Também não podemos ignorar o racismo escondido na suposição de que mulheres afegãs precisam ser salvas de homens afegãos.  Em uma ocasião após um discurso que eu havia feito, uma pessoa sugeriu que trouxéssemos todas as mulheres afegãs para os Estados Unidos. A sugestão foi de que deveríamos literalmente tirar todas as mulheres afegãs de seu país, a fim de protegê-las dos homens. Quando americanos me contam sobre o quanto estão tristes pelas “pobres mulheres afegãs” que são atacadas pelos seus próprios pais e irmãos, eles também estão querendo dizer que os homens americanos, mais civilizados, jamais tratariam mulheres como aqueles selvagens no Afeganistão.

A violência de gênero é um problema global, não é específico das mulheres do oriente médio.  Os Estados Unidos têm algumas das taxas mais elevadas de violência sexual e abuso doméstico do mundo. Todos os dias, três mulheres americanas são mortas por um parceiro íntimo. A guerra contra mulheres certamente matou mais americanos do que as guerras no Iraque e Afeganistão. 

Eu não finjo que as mulheres americanas e as mulheres afegãs têm os mesmos problemas e enfrentam opressões do mesmo nível. Mas nós não devemos comparar um país com quase nenhuma infraestrutura que tem enfrentado cinquenta anos de traumas e guerras com um que tem mantido a paz em seu próprio solo desde 1865. As mulheres afegãs enfrentam uma taxa muito mais elevada de violência do que mulheres nos Estados Unidos e na maioria dos outros países. É por isso que eu faço o que eu faço. No entanto, assumir que a violência de gênero é de alguma forma inerente ou patológica aos homens afegãos, e que não é um problema enfrentado nos Estados Unidos, é racista. 

Um motivo pelo qual não posso mais tolerar em silêncio o uso da minha opressão como uma forma de invalidar ativistas dos direitos das mulheres nos Estados Unidos é que a opressão contra mulheres é global.  Durante meus discursos eu frequentemente uso a metáfora de que o patriarcado é o mesmo monstro em todos os lugares, mas tem faces diferentes. A essência da raiz do patriarcado – tirar poder das mulheres, possuir e explorar o corpo das mulheres e diminuir a contribuição das mulheres para a sociedade – está presente em quase todos os contextos, mas os sintomas são diferentes.

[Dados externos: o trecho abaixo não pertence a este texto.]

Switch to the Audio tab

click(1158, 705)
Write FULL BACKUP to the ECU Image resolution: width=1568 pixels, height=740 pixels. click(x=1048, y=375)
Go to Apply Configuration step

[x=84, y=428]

Seja forçando meninas a se casarem no Afeganistão ou culpando as mulheres por estupros nos Estados Unidos, a mensagem que está sendo emitida é essa: os corpos das mulheres não pertencem a elas mesmas.  As mulheres não têm o direito de escolher o que fazer com os seus corpos ou onde existir. É por isso que mulheres que dizem “não” e rejeitam avanços masculinos sofrem consequências ambos nos Estados Unidos e no Afeganistão. No momento que mulheres se tornam donas de seus próprios corpos, elas são vistas como criminosas.

Além das raízes do patriarcado serem similares no mundo todo, seus agentes geralmente são farinha do mesmo saco. 

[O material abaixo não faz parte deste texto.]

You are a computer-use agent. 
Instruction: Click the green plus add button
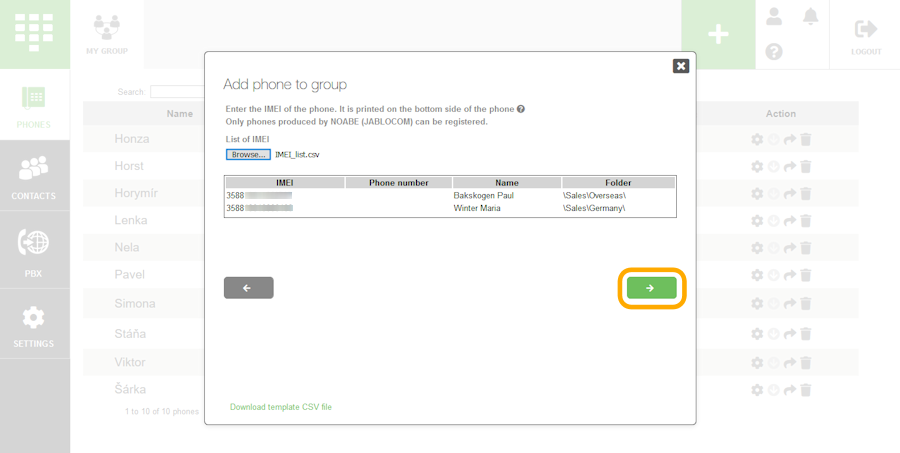coord(718,34)
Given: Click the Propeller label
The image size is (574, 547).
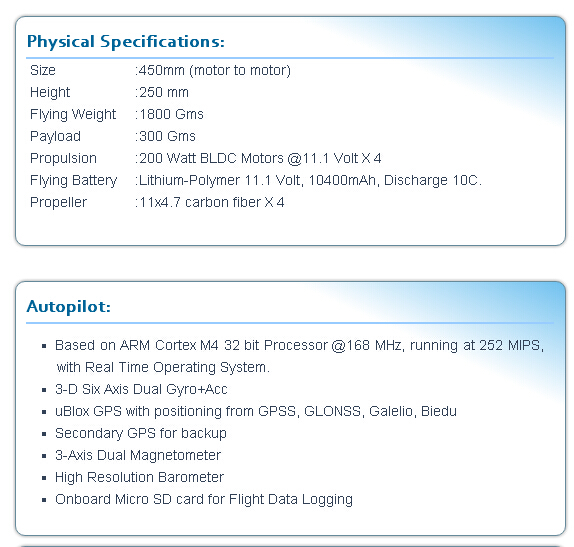Looking at the screenshot, I should coord(59,202).
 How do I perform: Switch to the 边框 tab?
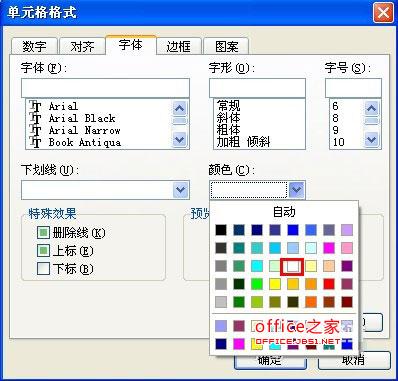179,46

Entre para a irmandade global da misoginia.  Eu tenho lutado para acabar com assédios sexuais e agressões no Afeganistão e nos Estados Unidos. Em ambos os contextos, as pessoas culpam mulheres por vestir roupas “inadequadas” e causar estupros e assédios.  Aparentemente, os corpos das mulheres são provocativos estejam eles cobertos de burcas no Afeganistão ou de saias nos Estados Unidos.  Em ambos os contextos, no mundo todo, as mulheres são culpadas pela falta de moral dos homens. Em ambos os países, ouvi pessoas dizerem que se as mulheres não fossem a determinados lugares, não agissem de uma determinada maneira ou aparecessem em público em certos horários, elas estariam mais seguras.

Os mesmos homens afegãos de que opuseram ao linchamento de Farkhunda disseram que se as mulheres se vestissem adequadamente e não provocassem homens, esse crime teria sido prevenido.  Os misóginos no campus da minha faculdade americana, onde eu me juntei a protestos para mudar as políticas de violência sexual da nossa escola, também argumentaram que se mulheres se vestissem de forma mais modesta elas não seriam estupradas.  É curioso então que quando as mulheres estão vestidas “corretamente” e permanecem em casa sendo esposas “adequadas”, elas ainda continuam sendo estupradas pelos seus maridos, ambos nos Estados Unidos e no Afeganistão. 

Mais uma vez, a violência cometida contra seus corpos e suas almas são justificadas com os mesmos argumentos. É revoltante ouvir a frase “ela deve ter feito alguma coisa” mais frequentemente do que ouço a frase “ele não devia ter matado ela. ” Isso também deveria te revoltar.

Os misóginos em ambos os contextos não apenas usam as mesmas desculpas para proteger seu status na sociedade, como também utilizam uns aos outros para defender seus comportamentos.  Eu tenho um blog sobre igualdade de gênero e a justiça social no Afeganistão. Quase todas as vezes que posto algum texto sobre violência de gênero ou outras formas de abuso enfrentados por mulheres, eu recebo comentários sobre como as mulheres no Afeganistão deveriam agradecer porque são tratadas com mais respeito e dignidade do que mulheres ocidentais “que são objetificadas e usadas como brinquedos sexuais. ”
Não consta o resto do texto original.